The Last Mixed Tape reviews Heart Of A Nation, the new studio album from Columbia Mills.

Heart Of A Nation’s sonic openness allows Columbia Mills and the listener to traverse through an expansive milieu carved out of mood and meaning. The band’s third studio album, Heart Of A Nation, lifts the weightier elements of Columbia Mills’ music and adds an air of tension and release.

From the opening, reverberated guitars and lush textural backdrop of ‘Addiction’, Heart Of A Nation takes on a widescreen scope. Melded with a solid thematic lyrical thread, the contrasting feel of the music gives a real depth of field to Heart Of A Nation.

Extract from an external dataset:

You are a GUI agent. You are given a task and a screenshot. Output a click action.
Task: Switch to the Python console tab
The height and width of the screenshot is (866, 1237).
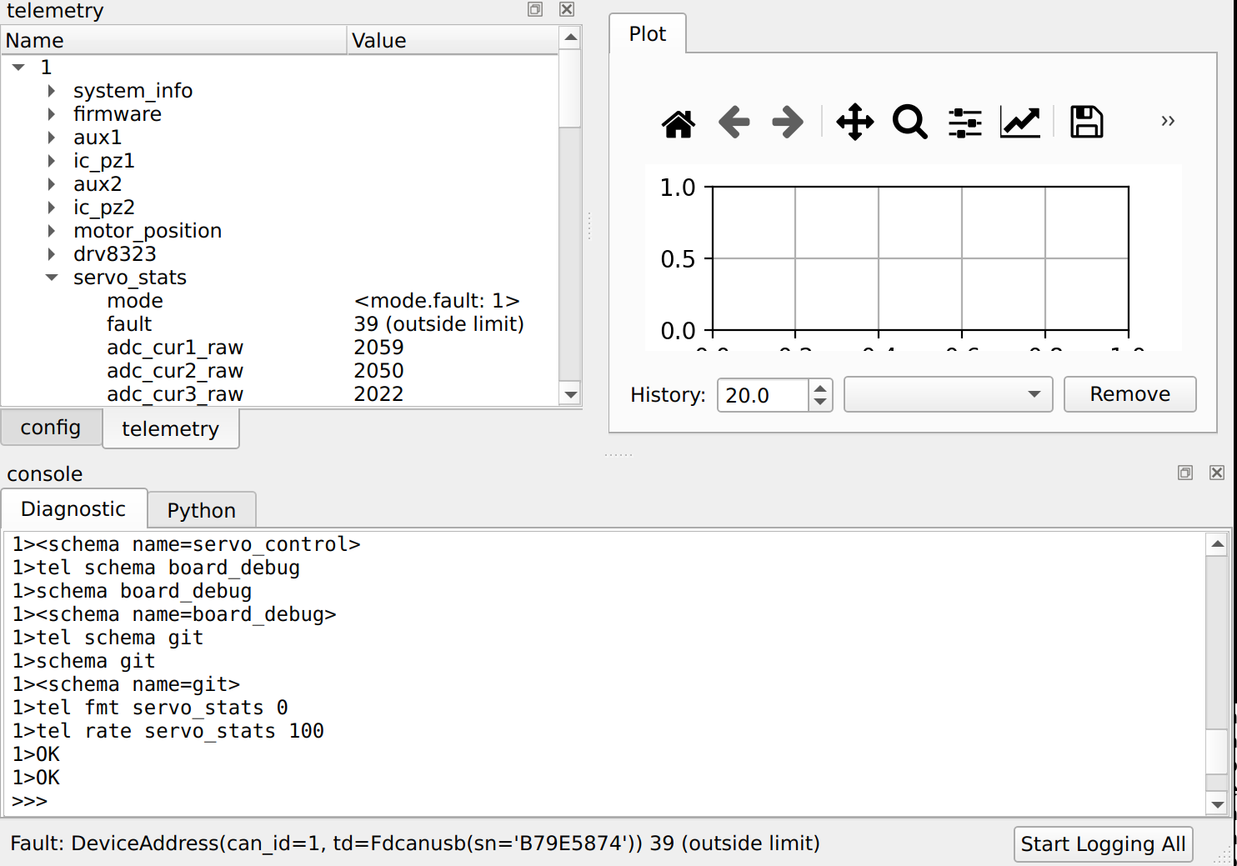click(x=201, y=510)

Heart Of A Nation is a record that expands and contracts. ‘Nevada’ has an oppressive buzzing sound, showcasing the heavier side of Columbia Mills while maintaining the album’s over-arching openness in the choruses. ‘Momentum’ finds the group entering electronica territory via an ever-evolving syncopated beat and rising synths. While ‘Feet Don’t Fail Me Now’ adds an atmospherically charged energy to Heart Of A Nation’s large-scale sonic arc.  

However, ‘The Day Has Won’ captures the imagination most. Melting the lyrical impressionism, sonic scale, and textural weight of Heart Of A Nation, ‘The Day Has Won’ best encapsulates Columbia Mills’ ability to create a real-world setting for their songwriting. Where every note, word and beat feeds back into the song’s meaning. 

And so it goes, Heart Of A Nation finds Columbia Mills adding grandeur to their sound via openness. On their third offering, Columbia Mills gives space and time for their music to grow, resulting in a record that has a more significant impact. Heart Of A Nation is an album where the meaning is communicated in every element of the music itself.